* REQUIREMENTS *
Reproduce the material as a numbered list, from the line containing "Click Meno opzioni link" up to and including the line containing "[x=222, y=553]", and omit any blank lines.

* RECORDS SHOWN *
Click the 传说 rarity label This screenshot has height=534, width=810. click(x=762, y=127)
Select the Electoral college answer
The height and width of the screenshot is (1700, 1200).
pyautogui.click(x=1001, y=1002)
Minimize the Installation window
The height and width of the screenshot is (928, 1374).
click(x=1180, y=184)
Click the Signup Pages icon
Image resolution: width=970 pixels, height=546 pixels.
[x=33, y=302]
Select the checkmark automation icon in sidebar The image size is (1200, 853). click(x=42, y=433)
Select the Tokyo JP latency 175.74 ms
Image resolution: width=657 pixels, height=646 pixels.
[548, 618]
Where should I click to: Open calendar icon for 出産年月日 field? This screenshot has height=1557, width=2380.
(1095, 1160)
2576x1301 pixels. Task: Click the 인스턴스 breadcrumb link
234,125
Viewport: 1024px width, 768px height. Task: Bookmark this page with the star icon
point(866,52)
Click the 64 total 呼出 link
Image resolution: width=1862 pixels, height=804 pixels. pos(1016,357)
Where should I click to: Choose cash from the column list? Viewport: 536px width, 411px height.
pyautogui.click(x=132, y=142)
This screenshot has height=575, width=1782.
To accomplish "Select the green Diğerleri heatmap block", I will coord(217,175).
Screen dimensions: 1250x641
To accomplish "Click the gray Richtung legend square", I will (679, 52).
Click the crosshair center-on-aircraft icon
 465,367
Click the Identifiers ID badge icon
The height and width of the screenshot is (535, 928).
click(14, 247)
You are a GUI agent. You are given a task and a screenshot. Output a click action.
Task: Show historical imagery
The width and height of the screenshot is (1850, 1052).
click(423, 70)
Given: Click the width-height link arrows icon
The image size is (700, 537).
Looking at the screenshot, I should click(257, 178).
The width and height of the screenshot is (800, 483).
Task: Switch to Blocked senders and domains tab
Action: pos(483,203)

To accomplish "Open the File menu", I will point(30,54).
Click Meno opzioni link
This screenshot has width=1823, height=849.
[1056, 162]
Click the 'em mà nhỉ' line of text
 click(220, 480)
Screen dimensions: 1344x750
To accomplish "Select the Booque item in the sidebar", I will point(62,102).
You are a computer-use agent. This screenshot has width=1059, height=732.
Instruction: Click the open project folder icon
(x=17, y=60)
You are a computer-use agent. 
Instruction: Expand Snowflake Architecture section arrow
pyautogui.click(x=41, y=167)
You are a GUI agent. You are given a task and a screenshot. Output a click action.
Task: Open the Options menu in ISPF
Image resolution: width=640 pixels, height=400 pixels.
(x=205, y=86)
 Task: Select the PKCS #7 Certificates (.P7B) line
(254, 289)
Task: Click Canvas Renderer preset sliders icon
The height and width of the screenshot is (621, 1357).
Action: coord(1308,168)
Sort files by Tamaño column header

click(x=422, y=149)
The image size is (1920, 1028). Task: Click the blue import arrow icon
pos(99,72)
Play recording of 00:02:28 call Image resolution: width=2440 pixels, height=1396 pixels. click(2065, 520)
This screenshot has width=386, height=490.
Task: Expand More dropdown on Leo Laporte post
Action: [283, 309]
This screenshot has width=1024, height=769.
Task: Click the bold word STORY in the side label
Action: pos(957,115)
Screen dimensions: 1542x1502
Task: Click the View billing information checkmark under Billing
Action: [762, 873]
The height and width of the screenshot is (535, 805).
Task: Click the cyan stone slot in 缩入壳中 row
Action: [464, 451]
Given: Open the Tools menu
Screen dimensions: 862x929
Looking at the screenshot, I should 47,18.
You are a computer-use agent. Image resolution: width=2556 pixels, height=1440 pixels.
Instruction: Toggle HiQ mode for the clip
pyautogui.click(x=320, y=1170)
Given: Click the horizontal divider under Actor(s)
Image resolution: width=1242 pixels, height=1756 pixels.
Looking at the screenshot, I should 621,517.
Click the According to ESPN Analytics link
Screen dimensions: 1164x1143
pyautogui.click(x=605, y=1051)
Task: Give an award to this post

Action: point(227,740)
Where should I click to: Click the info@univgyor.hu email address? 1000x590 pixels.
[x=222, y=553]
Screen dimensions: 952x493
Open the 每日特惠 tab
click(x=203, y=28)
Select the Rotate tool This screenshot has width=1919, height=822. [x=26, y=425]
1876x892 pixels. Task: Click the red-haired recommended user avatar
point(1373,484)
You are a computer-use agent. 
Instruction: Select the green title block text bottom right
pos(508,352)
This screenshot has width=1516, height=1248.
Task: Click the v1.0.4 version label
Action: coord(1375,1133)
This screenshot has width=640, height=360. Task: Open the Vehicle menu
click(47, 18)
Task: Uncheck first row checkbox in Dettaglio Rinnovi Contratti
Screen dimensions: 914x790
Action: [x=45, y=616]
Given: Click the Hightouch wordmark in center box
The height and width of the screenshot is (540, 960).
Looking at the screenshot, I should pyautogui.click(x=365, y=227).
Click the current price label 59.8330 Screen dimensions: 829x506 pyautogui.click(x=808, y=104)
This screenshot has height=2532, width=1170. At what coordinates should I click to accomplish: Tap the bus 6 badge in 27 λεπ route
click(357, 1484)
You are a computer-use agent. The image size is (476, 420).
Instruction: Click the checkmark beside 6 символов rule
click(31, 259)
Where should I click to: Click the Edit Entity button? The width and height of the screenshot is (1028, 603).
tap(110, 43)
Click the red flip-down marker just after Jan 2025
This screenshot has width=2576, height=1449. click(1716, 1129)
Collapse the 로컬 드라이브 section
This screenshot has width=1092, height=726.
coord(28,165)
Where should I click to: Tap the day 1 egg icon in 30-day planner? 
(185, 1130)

* RESULT OF THIS TASK *
1. Click Meno opzioni link
2. This screenshot has width=1823, height=849.
3. [1056, 162]
4. Click the 'em mà nhỉ' line of text
5.  click(220, 480)
6. Screen dimensions: 1344x750
7. To accomplish "Select the Booque item in the sidebar", I will point(62,102).
8. You are a computer-use agent. This screenshot has width=1059, height=732.
9. Instruction: Click the open project folder icon
10. (x=17, y=60)
11. You are a computer-use agent. 
12. Instruction: Expand Snowflake Architecture section arrow
13. pyautogui.click(x=41, y=167)
14. You are a GUI agent. You are given a task and a screenshot. Output a click action.
15. Task: Open the Options menu in ISPF
16. Image resolution: width=640 pixels, height=400 pixels.
17. (x=205, y=86)
18.  Task: Select the PKCS #7 Certificates (.P7B) line
19. (254, 289)
20. Task: Click Canvas Renderer preset sliders icon
21. The height and width of the screenshot is (621, 1357).
22. Action: coord(1308,168)
23. Sort files by Tamaño column header
24. click(x=422, y=149)
25. The image size is (1920, 1028). Task: Click the blue import arrow icon
26. pos(99,72)
27. Play recording of 00:02:28 call Image resolution: width=2440 pixels, height=1396 pixels. click(2065, 520)
28. This screenshot has width=386, height=490.
29. Task: Expand More dropdown on Leo Laporte post
30. Action: [283, 309]
31. This screenshot has width=1024, height=769.
32. Task: Click the bold word STORY in the side label
33. Action: pos(957,115)
34. Screen dimensions: 1542x1502
35. Task: Click the View billing information checkmark under Billing
36. Action: [762, 873]
37. The height and width of the screenshot is (535, 805).
38. Task: Click the cyan stone slot in 缩入壳中 row
39. Action: [464, 451]
40. Given: Open the Tools menu
41. Screen dimensions: 862x929
42. Looking at the screenshot, I should 47,18.
43. You are a computer-use agent. Image resolution: width=2556 pixels, height=1440 pixels.
44. Instruction: Toggle HiQ mode for the clip
45. pyautogui.click(x=320, y=1170)
46. Given: Click the horizontal divider under Actor(s)
47. Image resolution: width=1242 pixels, height=1756 pixels.
48. Looking at the screenshot, I should 621,517.
49. Click the According to ESPN Analytics link
50. Screen dimensions: 1164x1143
51. pyautogui.click(x=605, y=1051)
52. Task: Give an award to this post
53. Action: point(227,740)
54. Where should I click to: Click the info@univgyor.hu email address? 1000x590 pixels.
55. [x=222, y=553]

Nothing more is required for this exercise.